Measuring and Recording Geological Attitude

Attitude data enter geological databases from three primary sources: field outcrop measurements using a Brunton compass or digital clinometer/compass integrated into a tablet app, wireline borehole image and dipmeter log interpretation, and seismic reflection dip measurements from 3D seismic data. In surface fieldwork, a Brunton compass is placed flat against the dipping surface to read the strike (aligned along the horizontal trace of the plane) and then tilted to measure the dip angle in the maximum downslope direction. Digital field geology platforms (such as FieldMove Clino on iOS) capture the compass bearing and inclinometer reading simultaneously and geotag the observation with GPS coordinates for import into structural interpretation software. Field attitude measurements are most reliable on flat, clean bedding surfaces free of small-scale folding and on fault planes where the fresh surface of the fault is accessible; weather-rounded outcrop or covered sections reduce accuracy to plus or minus 5 to 10 degrees in dip, which is adequate for regional mapping but insufficient for detailed reservoir model building.

Borehole image log attitude picks are the most geometrically precise source of formation attitude data in the subsurface. The FMI tool resolves features as thin as 3 to 5 millimetres and can pick bedding planes, fractures, faults, stylolites, and unconformities at individual bed resolution across the full depth range of the logged interval. The computed dip vectors are plotted as tadpole diagrams that reveal structural patterns: a consistent azimuth and dip magnitude through a long interval indicates a homoclinal dipping structure; a sudden reversal in dip azimuth over a short depth interval indicates crossing a fold hinge or crossing a fault; an upward-fanning pattern of dip azimuth (current-rose pattern) is diagnostic of cross-bedded aeolian or fluvial deposits; a consistent high-dip cluster with a specific strike indicates a fracture set. In the context of WCSB Montney and Cardium horizontal well planning, FMI dip data from vertical or slightly deviated pilot holes are used to calibrate the structural model before steering the horizontal section, reducing uncertainty in the formation top prognosis by incorporating actual measured formation attitude rather than relying solely on seismic-derived structure maps.
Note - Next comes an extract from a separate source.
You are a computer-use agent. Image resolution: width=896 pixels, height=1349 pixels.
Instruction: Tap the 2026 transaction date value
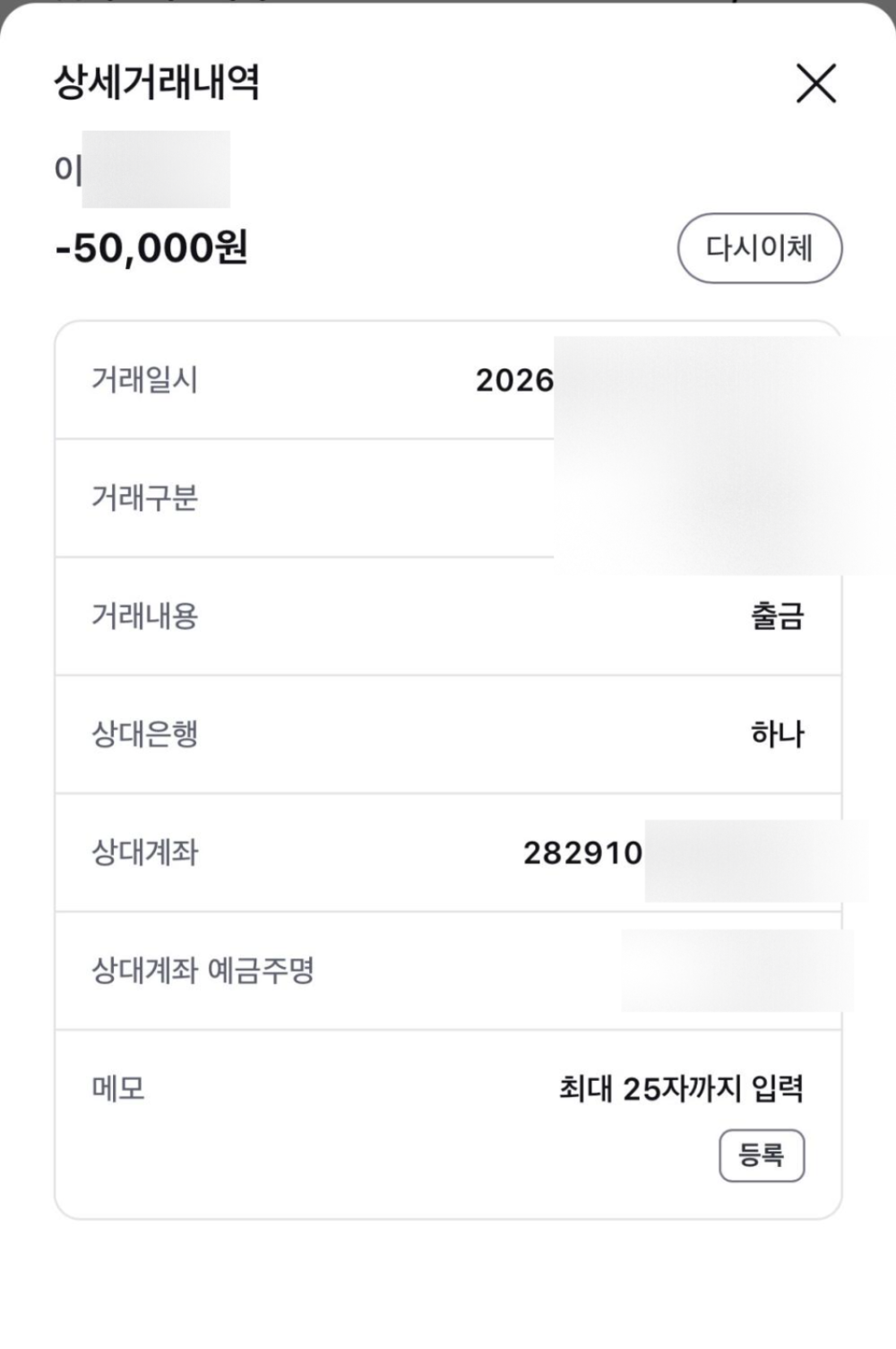(515, 381)
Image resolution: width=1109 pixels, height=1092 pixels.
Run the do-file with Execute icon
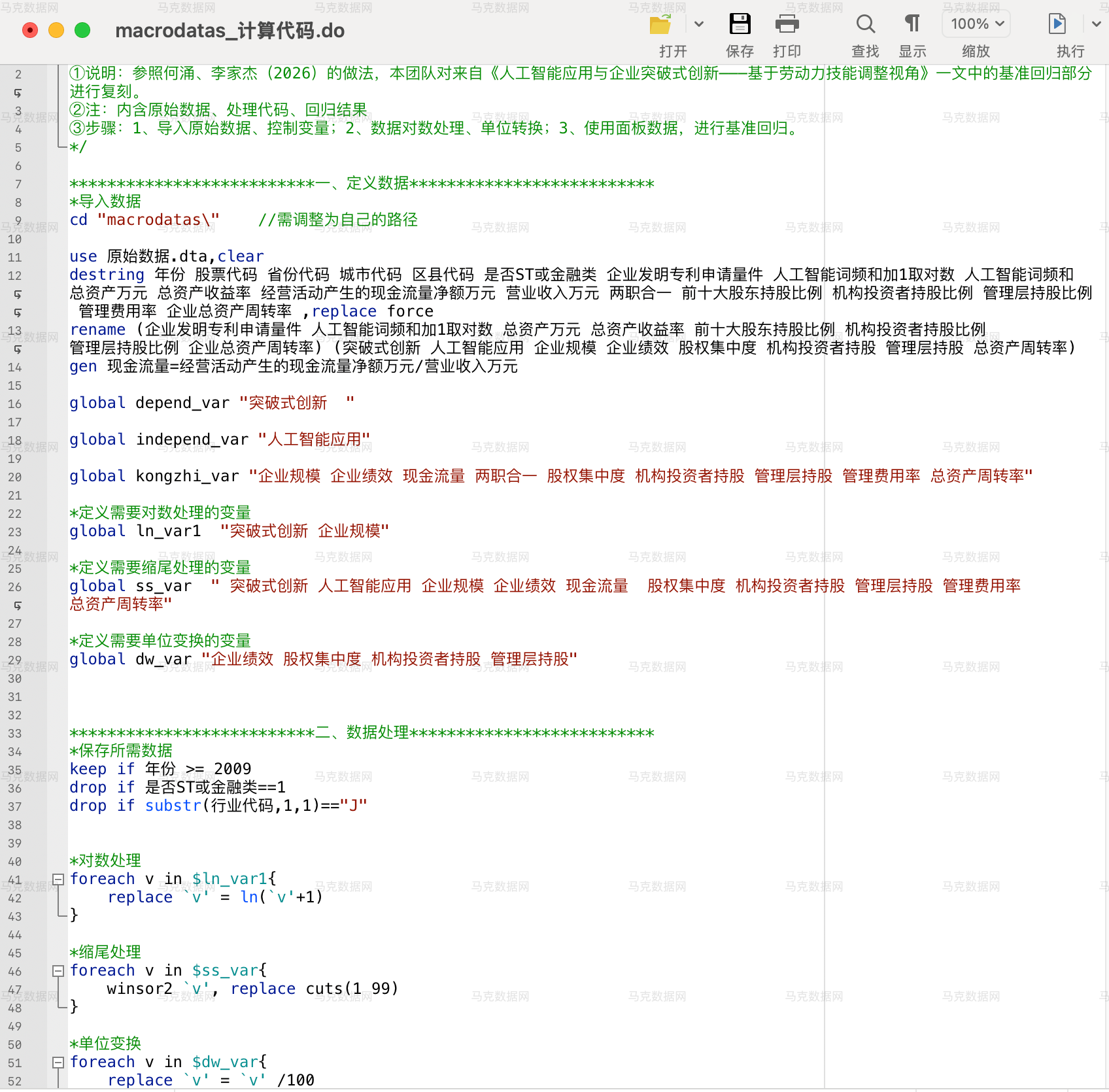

Three-dimensional seismic data provide attitude measurements over large areas but at lower resolution than borehole image logs. Automated dip-steering algorithms applied to 3D seismic volumes (such as Petrel's dip-steered smoothing or OpendTect's dip-steered median filtering) track the dominant reflector dip and azimuth through the seismic volume, producing voxel-by-voxel dip estimates that are used to compute structural dip-steered curvature attributes for fracture mapping, to guide horizon auto-picking, and to define the spatial variation of formation attitude across the pool model grid. Seismic dip estimates in the WCSB foothills are complicated by the steeply dipping thrust sheets and the attendant seismic imaging challenges (out-of-plane reflection energy, migration velocity uncertainty in the structurally complex zone); in these settings, borehole image log dip data from exploration wells are essential calibration anchors for the seismic structural interpretation.